**Directions for this task**
Print the line containing "Viewport: 1080px width, 764px height." and each line after it through the end of the material below, exactly as it appears, but skip the pictures.
==========
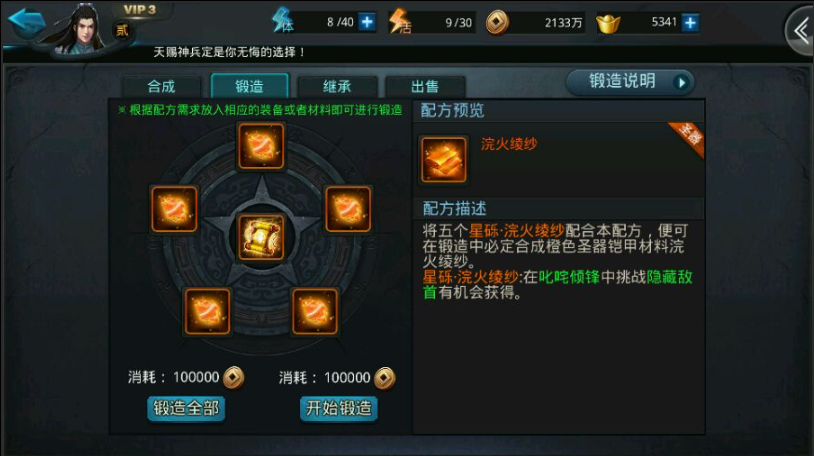This screenshot has height=456, width=814.
Task: Switch to the 合成 tab
Action: (161, 86)
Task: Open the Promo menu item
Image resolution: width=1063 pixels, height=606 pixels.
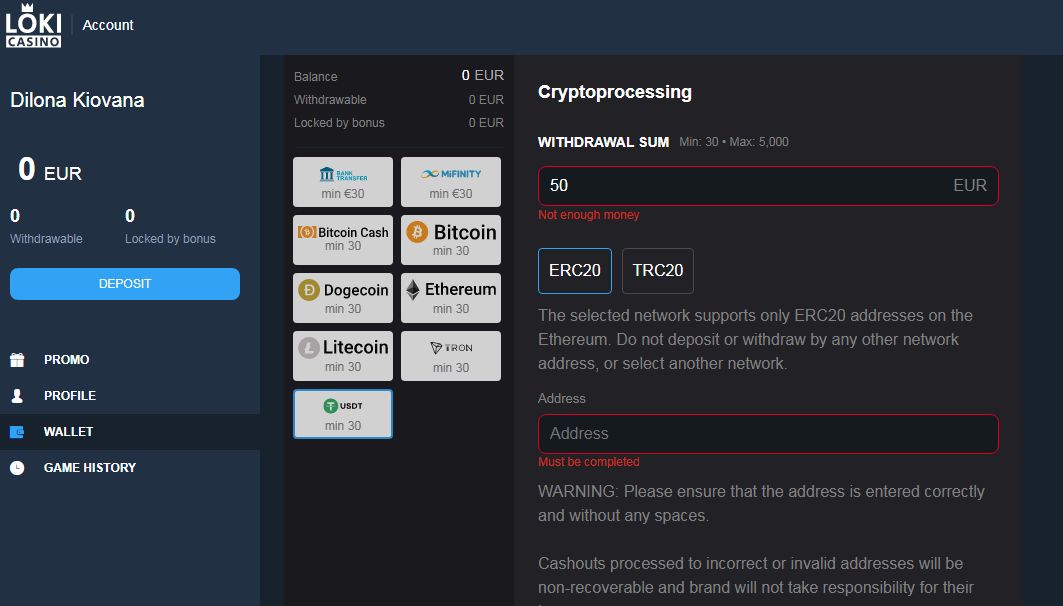Action: 66,360
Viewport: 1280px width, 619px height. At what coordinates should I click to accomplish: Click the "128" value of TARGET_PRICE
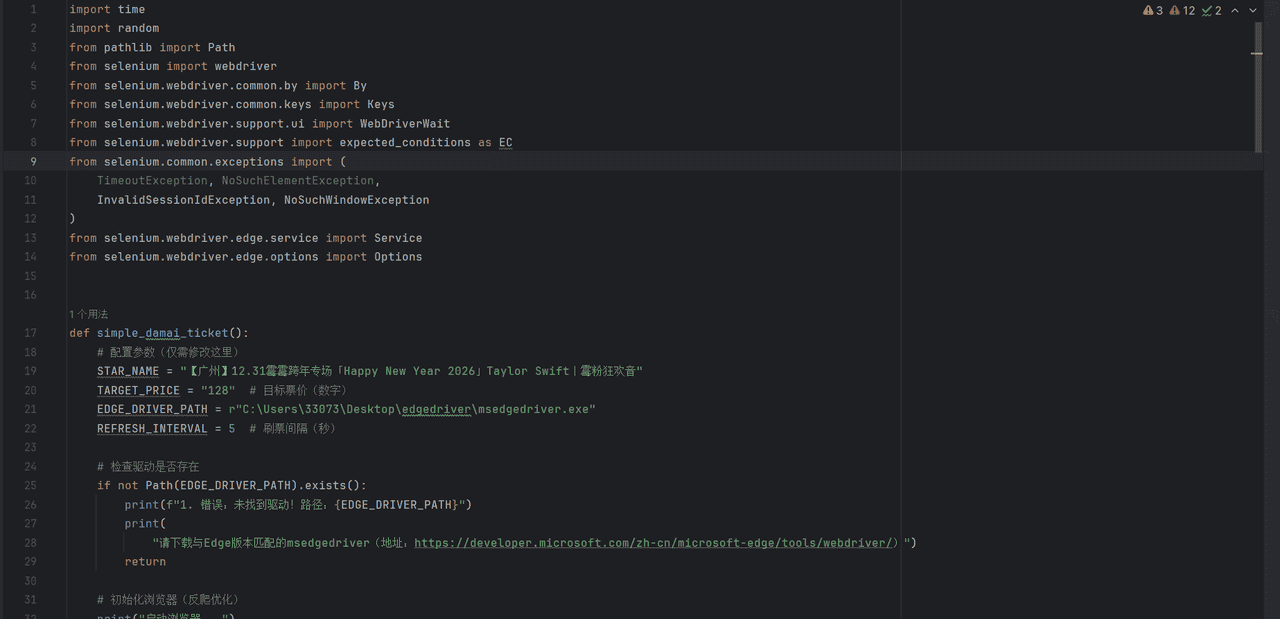coord(217,390)
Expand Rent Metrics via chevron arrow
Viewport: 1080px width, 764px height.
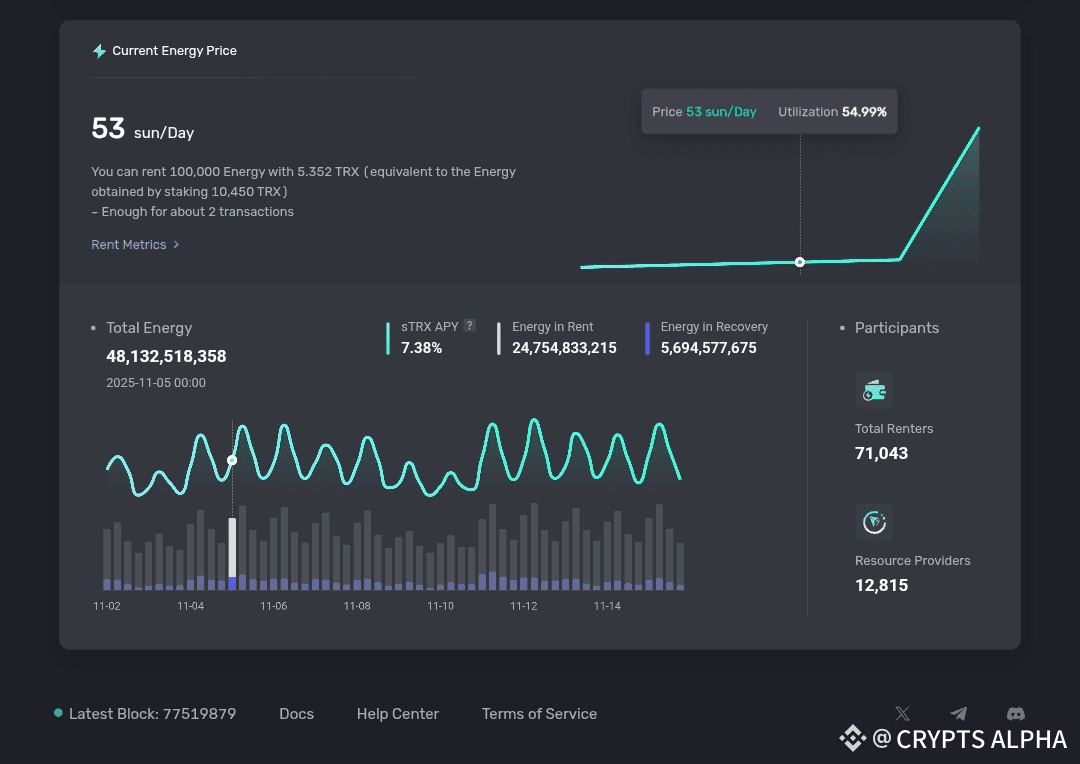coord(177,245)
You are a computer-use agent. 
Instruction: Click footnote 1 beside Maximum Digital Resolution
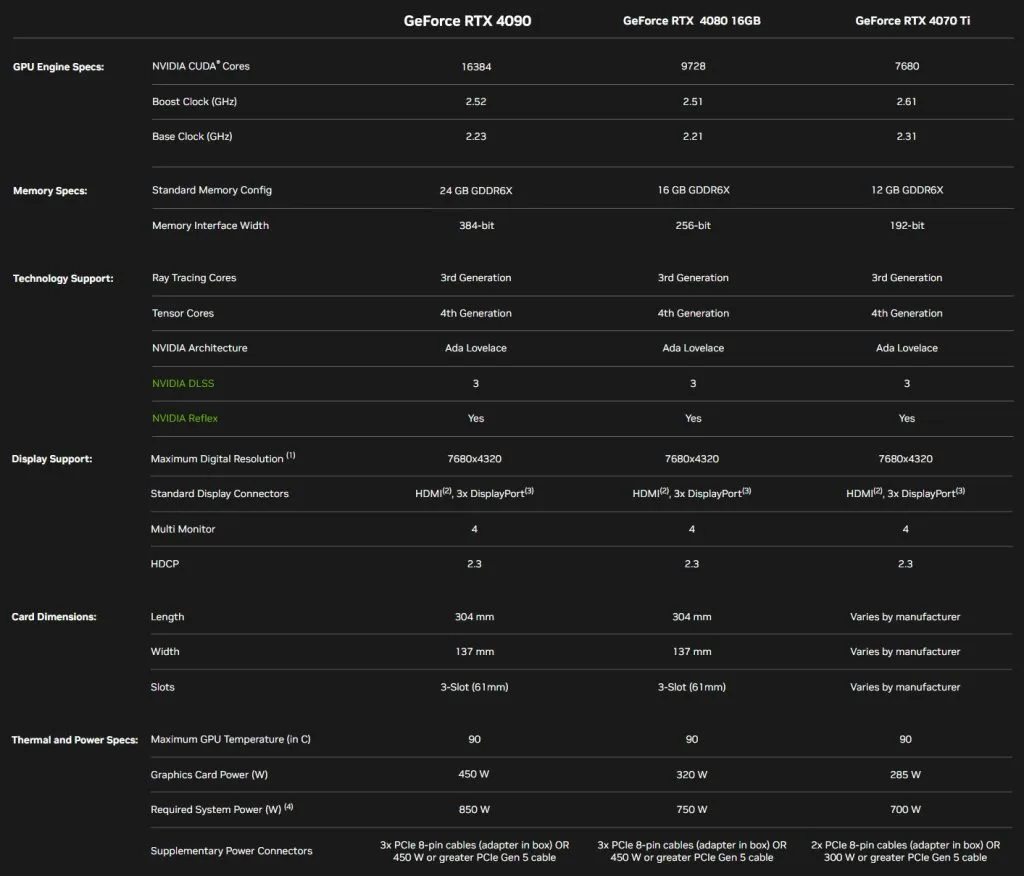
==========
**Output of the task**
Viewport: 1080px width, 764px height.
coord(177,245)
You are a computer-use agent. 
Instruction: Click footnote 1 beside Maximum Digital Resolution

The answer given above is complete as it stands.